Explanation / Answer

To write the Lagrangeian all is identical with your first problem EXCEPT the potential energy of mass M:

U = -kX^2 / 2

The total Lagrangeian is

L =L = (M+m)*(X_dot)^2 /2 + m*b^2*(theta_dot)^2 /2 - m*g*b*cos(theta) + k*X^2/2

dL/dX = +k*X

dL/d(X_dot) =(M+m)*(X_dot)

d/dt (dL/d(X_dot)) = (M+m)*d/dt (X_dot) = (M+m)*(X_dot_dot)

First Euler Lagrange Equation is

dL/dX = d/dt (dL/d(X_dot))

+k*x =(M+m)*(X_dot_dot)

(which is kind of Force = mass*generalized acceleration)

dL/d(theta) = m*g*b*sin(theta)

dL/d(theta_dot) = m*b^2*(theta_dot)

d/dt (dL/d(theta_dot)) =m*b^2*d/dt (theta_dot) = m*b^2*(theta_dot_dot)

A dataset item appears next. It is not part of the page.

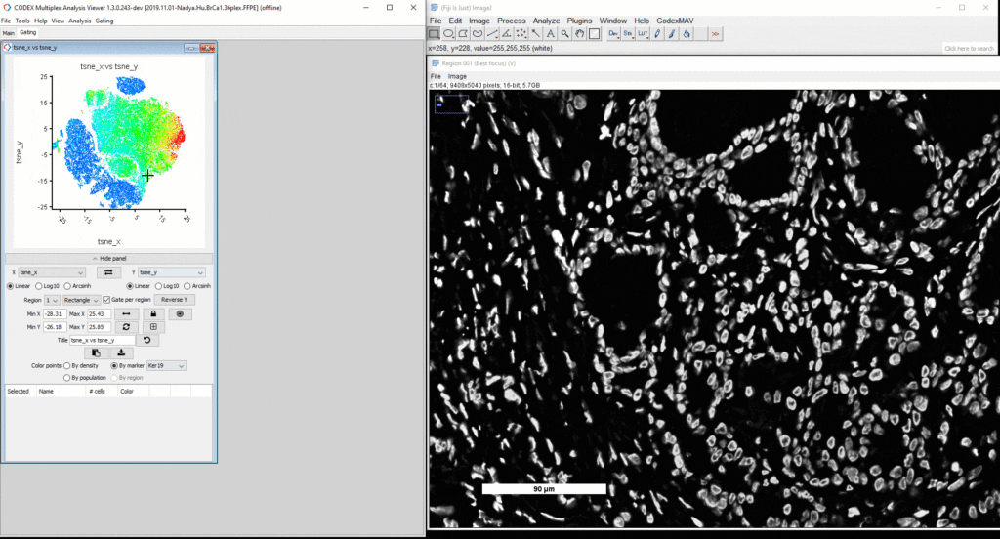The height and width of the screenshot is (539, 1000).
Task: Click the Reverse Y button
Action: pyautogui.click(x=175, y=300)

Second Euler lagrange equation is

dL/d(theta) = d/dt (dL/d(theta_dot))

m*g*b*sin(theta) = m*b^2*(theta_dot_dot)

g*sin(theta) = b*(theta_dot_dot)

b)

L = T- U does not depend on time t explicitly. Therefore H = Etot

H = T+U does not depend on time t explicitly. Therefore H is conserved

H= Etot, therefore Etot is conserved.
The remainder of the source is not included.